Deborah Coles, director of the charity INQUEST, stated:

“This report is long awaited recognition of the disgraceful, yet prevalent culture of denial and secrecy so brutally experienced by the relatives of those who have died. From the notification of death, through internal investigations, inquests and beyond, relatives have had to fight every step of the way for the truth."

Professor Sir Mike Richards, Chief Inspector of Hospitals at the Care Quality Commission, said:

"Investigations into problems in care prior to a patient's death must improve for the benefit of families and importantly, people receiving care in the future. We have made a number of recommendations for action as a result of this review. This is a system-wide problem, which needs to become a national priority. CQC will support the drive for change by sharing best practice, identifying concerns and taking action to protect patients when necessary."

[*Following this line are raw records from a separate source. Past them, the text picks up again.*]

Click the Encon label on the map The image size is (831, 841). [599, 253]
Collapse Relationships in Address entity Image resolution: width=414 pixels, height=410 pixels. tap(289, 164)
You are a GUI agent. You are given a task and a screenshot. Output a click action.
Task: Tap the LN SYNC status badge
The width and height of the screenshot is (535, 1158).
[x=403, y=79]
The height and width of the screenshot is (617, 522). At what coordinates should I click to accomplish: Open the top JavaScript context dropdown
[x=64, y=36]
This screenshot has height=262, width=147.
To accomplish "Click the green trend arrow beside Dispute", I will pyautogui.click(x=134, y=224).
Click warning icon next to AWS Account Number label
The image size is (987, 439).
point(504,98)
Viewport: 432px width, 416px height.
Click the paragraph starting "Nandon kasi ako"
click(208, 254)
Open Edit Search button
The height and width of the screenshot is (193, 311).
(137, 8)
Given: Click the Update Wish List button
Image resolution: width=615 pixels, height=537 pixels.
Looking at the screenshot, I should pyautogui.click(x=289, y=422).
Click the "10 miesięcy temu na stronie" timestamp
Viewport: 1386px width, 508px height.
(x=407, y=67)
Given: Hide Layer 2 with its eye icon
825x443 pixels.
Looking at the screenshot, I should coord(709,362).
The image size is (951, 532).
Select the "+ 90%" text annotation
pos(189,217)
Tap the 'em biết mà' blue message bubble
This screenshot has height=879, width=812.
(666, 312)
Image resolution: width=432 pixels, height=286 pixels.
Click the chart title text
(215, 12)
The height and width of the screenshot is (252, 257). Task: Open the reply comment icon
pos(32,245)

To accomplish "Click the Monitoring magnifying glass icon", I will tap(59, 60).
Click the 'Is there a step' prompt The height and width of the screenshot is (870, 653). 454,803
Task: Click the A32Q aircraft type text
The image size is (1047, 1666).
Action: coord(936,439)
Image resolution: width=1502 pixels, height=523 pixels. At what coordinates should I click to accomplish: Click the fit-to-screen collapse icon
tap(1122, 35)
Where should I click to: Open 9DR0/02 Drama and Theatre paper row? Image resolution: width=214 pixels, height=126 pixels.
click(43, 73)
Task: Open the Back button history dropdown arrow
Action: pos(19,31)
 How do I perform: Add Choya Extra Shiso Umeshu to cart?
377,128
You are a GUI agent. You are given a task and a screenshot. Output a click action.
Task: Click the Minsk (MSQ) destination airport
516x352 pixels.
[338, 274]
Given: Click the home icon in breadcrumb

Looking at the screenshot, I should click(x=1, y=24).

Mark Bowman, partner at Fieldfisher commented:

"Unfortunately this report comes as no surprise. It has become clear over many years that asking the NHS to act with honesty, integrity and decency is akin to asking Turkey's to vote for Christmas. This report is simply another example of the NHS failing to move forwards and failing in one of its most fundamental duties – supporting those who have lost a loved one under their care.  It is clear that only an independent body tasked with investigating the NHS and with the power to enforce sanctions on it will have any chance at all of ensuring the NHS becomes an organisation which we can once again become proud of."